Following this paper, I implemented the Macro and Micro F1 scores analytic confidence intervals.
However the derivation for the (commonly used, and the default mode in sklearn) binary F1 score is missing there, as well as the Macro Recall and Precision cases.
After a lot of searching I couldn't find an analytic expression of the binary F1 score confidence interval / variance anywhere, so it looks like the way to go is to derive it according to the spirit of the paper above, using the multivariate delta method.
I would be grateful if anyone could comment on the correctness of this derivation, if I made an error somewhere, and any general comments you might have.
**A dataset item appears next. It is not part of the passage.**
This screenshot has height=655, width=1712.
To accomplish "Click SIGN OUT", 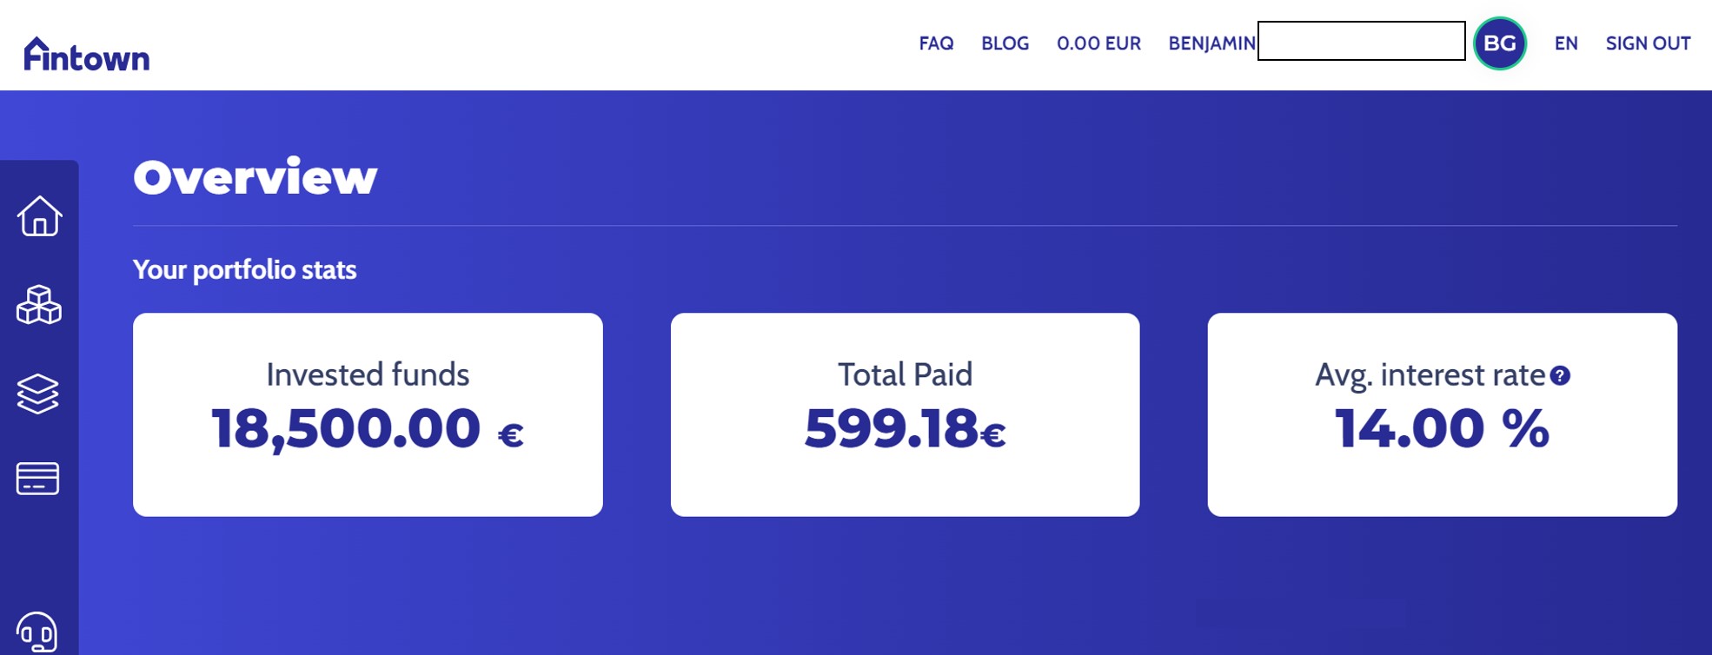I will (x=1648, y=43).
- The f1 score is $ \frac {2p_{11} }{2p_{11} + p_{01} + p_{10}} = \frac {2p_{11} }{d} $
- Use the delta method to get the variance of f1: $$ \sqrt n (f1 - f1_{real mean}) = N(0,\frac{\partial f1}{\partial p} ^ T [diag(p) - pp^T] \frac{\partial f1}{\partial p} )$$
- Compute the derivative $\frac{\partial f1}{\partial p}$: $$\frac{\partial f1}{\partial p_{00}} = 0$$ $$\frac{\partial f1}{\partial p_{10}} = \frac{\partial f1}{\partial p_{01}} = -2\frac {p_{11}} {d^2} = -\frac {f1} {d}$$ $$\frac{\partial f1}{\partial p_{11}} = \frac 2 {d} - \frac {4 p_{11}} {d^2} = \frac {2(1-f1)} {d} $$
- Now we can plug in the derivative vector of length 4 in equation(2), and the estimation of the variance will be $ \frac{\partial f1}{\partial p} ^ T [diag(p) - pp^T] \frac{\partial f1}{\partial p} $
Finally, the variance computation will be based on the multiplication of the row vector x matrix x column vector.
Similarly i'm planning to do the same for the Macro Recall and Precision cases, but I first want to make sure the derivation for the simpler binary case makes sense.
Thank you!